I’m not interested in re-litigating the tempest in a teapot that was Stranger Things backlash backlash, because while I did have the temerity to think critically about the show during its first flush of honeymoon, I wasn’t particularly astounded by the response. After decades writing about television—and usually specifically those shows built to create the most intense, diverse fanbases—there is very little that surprises me in those situations. You make the call, every time, whether the fallout will be worth it, and then you tell your truth.

What I’m more interested in, and in a way that has little to do with that show itself, is a strange symptom of the “thinkpiece revolution” that has largely replaced criticism and recapping in the television space: Because all responses are valid, when claimed as personal, and because having a “take” is more and more important than having an opinion, we often apply our personal paradigm, our axes to grind, our personal analytic lens, in such a granular way it quickly becomes too reductive to contribute to the conversation at all.

We focus on symptoms as though they are diseases, because they hurt; because it’s so easy to forget they’re what hurts because they’re meant to indicate disease.

There are just as many conservative movements and mobs that do a lot of picking and choosing among the symptoms that bother them about the disease of growing diversity, respect and common decency they see growing in our entertainment. It’s a natural response, no matter who you are inside.

What’s confusing, or diluting, is that when we write criticism from a particular angle, it evokes the opposite take into existence. We grant the subject at hand a “gotta hear both sides” legitimacy it often doesn’t deserve. To write as though a given book or TV series has “taken a side” on, say, gender or sexuality, implies a conscious choice: “Shall we treat women as people? I think not,” rather than simply reiterating the status quo, brainlessly, luxuriating in the comfort of never having to ask that question.

We are trained, both back in school and now by New Media, to apply a specific take or angle, to have a pet issue: The upshot of this is that it compartmentalizes the concern, puts it on an equal playing field. It’s the same dangerous normalization that lets words like “racist” and “rapist” allow people to project their shadow qualities onto hypothetical, absent monsters: There’s a 20% gap in this 2014 study between college-age men who admitted to sexual assault, depending on whether the r-word was present in questions clearly describing a non-consensual act.

Now, to compare is not to equate and certainly not to trivialize, but: 20% is a lot, and quite telling about the global impulse to hide in the lee of a universally negative term: Beyond the intentional erasure of meaning in the casual use of the words above, this year has given us plenty more: “Liberal,” “fascist,” even “Nazi” have all taken on that hollowness, that repetition-into-palimpsest elasticity. And just as you never have to look at your privilege or abusive behavior, if you’re a “good” member of the system, if you’re loathe to criticize a story, it means never having to look at its underlying assumptions: Simply focus on the one critical aspect to lead the march against, and let the symptom hide the disease.

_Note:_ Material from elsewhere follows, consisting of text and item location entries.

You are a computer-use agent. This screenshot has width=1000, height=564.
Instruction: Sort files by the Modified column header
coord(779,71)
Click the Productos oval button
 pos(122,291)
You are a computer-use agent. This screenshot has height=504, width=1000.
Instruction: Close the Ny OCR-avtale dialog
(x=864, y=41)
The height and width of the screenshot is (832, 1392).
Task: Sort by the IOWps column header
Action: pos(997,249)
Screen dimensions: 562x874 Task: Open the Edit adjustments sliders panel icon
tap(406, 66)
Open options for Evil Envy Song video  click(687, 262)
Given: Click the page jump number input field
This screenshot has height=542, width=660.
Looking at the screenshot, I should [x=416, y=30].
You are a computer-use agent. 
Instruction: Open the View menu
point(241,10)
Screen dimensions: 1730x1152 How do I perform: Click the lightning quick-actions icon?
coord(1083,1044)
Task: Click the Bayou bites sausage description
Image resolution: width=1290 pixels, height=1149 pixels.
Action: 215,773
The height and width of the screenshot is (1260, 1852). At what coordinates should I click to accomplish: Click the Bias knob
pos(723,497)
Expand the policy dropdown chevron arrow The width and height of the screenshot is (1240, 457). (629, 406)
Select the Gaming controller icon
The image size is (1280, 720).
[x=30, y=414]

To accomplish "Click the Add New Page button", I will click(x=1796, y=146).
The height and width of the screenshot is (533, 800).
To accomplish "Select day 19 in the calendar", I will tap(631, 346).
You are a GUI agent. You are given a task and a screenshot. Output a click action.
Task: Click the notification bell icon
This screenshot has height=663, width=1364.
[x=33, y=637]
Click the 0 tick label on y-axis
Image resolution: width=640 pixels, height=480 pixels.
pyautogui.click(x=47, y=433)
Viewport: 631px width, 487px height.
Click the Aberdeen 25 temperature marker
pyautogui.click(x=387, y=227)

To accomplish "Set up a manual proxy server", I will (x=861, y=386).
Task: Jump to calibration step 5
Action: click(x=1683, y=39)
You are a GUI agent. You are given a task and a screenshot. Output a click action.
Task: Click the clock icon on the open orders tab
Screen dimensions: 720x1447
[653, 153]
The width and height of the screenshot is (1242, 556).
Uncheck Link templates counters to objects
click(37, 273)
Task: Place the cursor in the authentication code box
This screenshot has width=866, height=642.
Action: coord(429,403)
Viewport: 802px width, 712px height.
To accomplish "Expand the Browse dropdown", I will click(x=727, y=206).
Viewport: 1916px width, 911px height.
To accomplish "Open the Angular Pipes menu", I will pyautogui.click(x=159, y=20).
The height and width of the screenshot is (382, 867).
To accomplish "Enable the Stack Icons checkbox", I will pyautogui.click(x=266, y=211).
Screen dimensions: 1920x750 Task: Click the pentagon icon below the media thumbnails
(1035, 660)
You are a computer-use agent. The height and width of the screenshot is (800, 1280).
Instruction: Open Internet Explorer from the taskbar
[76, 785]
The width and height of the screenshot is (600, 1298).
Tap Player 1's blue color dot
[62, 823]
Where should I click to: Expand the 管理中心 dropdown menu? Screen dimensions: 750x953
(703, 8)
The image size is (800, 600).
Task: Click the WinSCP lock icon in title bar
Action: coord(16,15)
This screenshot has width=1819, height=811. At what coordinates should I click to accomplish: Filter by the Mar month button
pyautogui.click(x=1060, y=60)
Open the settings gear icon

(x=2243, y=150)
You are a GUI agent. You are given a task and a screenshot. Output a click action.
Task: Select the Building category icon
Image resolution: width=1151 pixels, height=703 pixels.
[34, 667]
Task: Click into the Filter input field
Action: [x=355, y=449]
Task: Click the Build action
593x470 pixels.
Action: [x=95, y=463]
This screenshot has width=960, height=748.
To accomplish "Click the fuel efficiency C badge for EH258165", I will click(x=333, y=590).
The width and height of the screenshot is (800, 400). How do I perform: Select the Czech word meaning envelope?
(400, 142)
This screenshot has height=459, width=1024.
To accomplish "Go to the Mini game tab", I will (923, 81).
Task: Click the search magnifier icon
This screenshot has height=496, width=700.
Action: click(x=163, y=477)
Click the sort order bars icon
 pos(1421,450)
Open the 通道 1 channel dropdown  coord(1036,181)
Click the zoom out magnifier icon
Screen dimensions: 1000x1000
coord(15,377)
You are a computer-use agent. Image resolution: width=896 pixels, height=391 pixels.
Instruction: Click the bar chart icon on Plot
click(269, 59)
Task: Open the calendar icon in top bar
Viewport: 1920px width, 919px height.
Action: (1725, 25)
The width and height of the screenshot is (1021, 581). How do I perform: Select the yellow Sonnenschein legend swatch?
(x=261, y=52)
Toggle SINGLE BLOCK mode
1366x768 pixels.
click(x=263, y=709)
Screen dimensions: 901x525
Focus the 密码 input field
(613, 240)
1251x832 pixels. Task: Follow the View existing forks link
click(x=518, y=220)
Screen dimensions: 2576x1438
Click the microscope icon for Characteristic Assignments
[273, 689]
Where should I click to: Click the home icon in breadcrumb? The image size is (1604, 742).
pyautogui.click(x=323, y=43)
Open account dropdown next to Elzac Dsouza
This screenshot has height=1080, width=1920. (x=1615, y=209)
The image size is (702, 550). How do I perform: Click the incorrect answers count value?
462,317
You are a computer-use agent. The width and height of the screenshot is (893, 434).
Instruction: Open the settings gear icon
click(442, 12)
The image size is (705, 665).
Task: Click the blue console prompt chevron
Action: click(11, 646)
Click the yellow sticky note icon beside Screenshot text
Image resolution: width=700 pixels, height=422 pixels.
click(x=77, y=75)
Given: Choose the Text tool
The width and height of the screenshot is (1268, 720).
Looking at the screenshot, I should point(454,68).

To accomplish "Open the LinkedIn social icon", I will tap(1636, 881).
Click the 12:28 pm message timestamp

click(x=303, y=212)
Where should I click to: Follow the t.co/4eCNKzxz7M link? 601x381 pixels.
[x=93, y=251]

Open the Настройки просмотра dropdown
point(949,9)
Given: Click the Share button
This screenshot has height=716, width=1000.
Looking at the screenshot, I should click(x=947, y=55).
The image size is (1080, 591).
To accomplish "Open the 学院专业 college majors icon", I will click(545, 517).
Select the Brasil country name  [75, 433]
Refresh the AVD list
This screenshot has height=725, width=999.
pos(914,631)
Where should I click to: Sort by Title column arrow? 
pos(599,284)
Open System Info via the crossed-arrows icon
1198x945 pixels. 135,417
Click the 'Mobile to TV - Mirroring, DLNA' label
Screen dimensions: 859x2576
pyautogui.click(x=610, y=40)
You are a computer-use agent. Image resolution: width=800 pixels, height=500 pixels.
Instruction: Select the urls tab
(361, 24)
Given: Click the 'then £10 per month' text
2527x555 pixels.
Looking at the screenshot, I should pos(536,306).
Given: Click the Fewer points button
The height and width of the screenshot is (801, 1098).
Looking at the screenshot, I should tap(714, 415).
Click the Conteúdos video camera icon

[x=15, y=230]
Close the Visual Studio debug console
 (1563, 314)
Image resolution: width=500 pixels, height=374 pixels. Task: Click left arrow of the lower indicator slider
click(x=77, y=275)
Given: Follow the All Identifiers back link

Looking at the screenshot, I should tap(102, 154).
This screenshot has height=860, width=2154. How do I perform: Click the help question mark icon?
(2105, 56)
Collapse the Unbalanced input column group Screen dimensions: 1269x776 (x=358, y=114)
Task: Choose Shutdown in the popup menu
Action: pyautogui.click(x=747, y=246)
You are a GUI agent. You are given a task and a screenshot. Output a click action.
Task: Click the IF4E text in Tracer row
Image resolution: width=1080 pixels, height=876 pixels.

It’s playing tribute to the old system in play, in which the unbothered class asks, “Why do you always bring race/politics/gender into everything?” It’s reifying a central sickness of our culture, the “rational default” that happens to be identical to the ruling class. It’s how we get to Franzen saying, straight-faced, that he has never addressed race, no: Simply written about, and focused on, specifically white characters and experience throughout his entire career.

It’s like appearing in the dens of video game journalism guardians and expecting them to hear and consider your complaints about bikinis, tropes, objectification in video games: At best, you are just noise in the system that confirms their biases, at worst you end up fielding death threats. (Or, as a male-ally equivalent, getting attacked at Comicon for questioning the misogyny in Killing Joke.) The boys-club perception, and its circle-the-wagons response, are symptoms: The disease is only ever fear.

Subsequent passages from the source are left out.